To determine whether racial/ethnic disparities in vaccination levels among persons aged >65 years persisted after controlling for differences in socioeconomic status and access to health care, further analysis stratified racial/ethnic groups by poverty status, education level, and number of physician contacts during the previous year (Table 3). For each level of these three variables, non-Hispanic whites were more likely than non-Hispanic blacks to report receipt of influenza vaccine. Large disparities between non-Hispanic whites and non-Hispanics blacks were observed for persons with incomes at or above poverty level (61.0% versus 40.9%), having more than a high school education (64.1% versus 43.0%), and reporting five or more physician contacts during the previous year (68.8% versus 44.4%). Disparities between non-Hispanic whites and non-Hispanic blacks were also evident for pneumococcal vaccine among those with incomes at or above poverty level (36.9% versus 22.3%), with more than a high school education (40.8% versus 23.2%), and reporting five or more physician contacts during the previous year (43.9% versus 25.2%).
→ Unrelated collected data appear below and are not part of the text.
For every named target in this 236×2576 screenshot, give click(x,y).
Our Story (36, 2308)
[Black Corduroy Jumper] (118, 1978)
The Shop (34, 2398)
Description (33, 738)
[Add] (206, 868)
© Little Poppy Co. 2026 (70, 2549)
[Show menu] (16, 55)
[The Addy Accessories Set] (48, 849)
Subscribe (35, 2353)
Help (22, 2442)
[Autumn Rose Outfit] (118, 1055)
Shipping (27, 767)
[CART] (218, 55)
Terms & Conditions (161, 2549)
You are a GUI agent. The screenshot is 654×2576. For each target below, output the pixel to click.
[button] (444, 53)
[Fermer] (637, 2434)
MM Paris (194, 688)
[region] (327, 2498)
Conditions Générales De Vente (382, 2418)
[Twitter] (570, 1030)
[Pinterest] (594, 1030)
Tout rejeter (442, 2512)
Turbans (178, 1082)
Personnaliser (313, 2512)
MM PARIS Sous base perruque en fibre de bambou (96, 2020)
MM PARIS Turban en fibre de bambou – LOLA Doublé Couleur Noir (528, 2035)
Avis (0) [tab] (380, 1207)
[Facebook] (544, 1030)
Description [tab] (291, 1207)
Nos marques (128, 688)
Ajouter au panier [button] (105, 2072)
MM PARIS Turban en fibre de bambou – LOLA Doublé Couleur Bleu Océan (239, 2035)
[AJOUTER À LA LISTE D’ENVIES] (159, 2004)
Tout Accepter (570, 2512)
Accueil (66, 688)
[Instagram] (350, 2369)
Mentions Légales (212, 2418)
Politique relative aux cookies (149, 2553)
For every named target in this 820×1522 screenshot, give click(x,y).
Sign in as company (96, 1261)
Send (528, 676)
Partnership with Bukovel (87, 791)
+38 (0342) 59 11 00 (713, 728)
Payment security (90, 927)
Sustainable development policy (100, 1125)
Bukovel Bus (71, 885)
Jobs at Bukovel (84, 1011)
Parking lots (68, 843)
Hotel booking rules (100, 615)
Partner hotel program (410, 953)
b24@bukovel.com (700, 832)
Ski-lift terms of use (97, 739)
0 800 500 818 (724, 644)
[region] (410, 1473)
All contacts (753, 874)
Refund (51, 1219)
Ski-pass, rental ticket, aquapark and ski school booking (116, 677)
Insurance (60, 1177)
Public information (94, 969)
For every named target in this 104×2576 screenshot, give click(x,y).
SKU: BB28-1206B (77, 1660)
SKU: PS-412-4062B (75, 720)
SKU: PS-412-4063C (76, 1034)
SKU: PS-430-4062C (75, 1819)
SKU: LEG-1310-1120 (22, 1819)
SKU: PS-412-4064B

Among persons reporting three or four physician contacts during the previous year, non-Hispanic whites were more likely than Hispanics to report receipt of influenza vaccine (65.5% versus 43.7%). Non-Hispanic whites were more likely to report receipt of pneumococcal vaccine than Hispanics for those with less than a high school education (31.7% versus 17.7%) or with incomes at or above poverty level (36.9% versus 26.5%). Further analysis of vaccination levels among Hispanics was limited by the small number of older Hispanics in the NHIS sample.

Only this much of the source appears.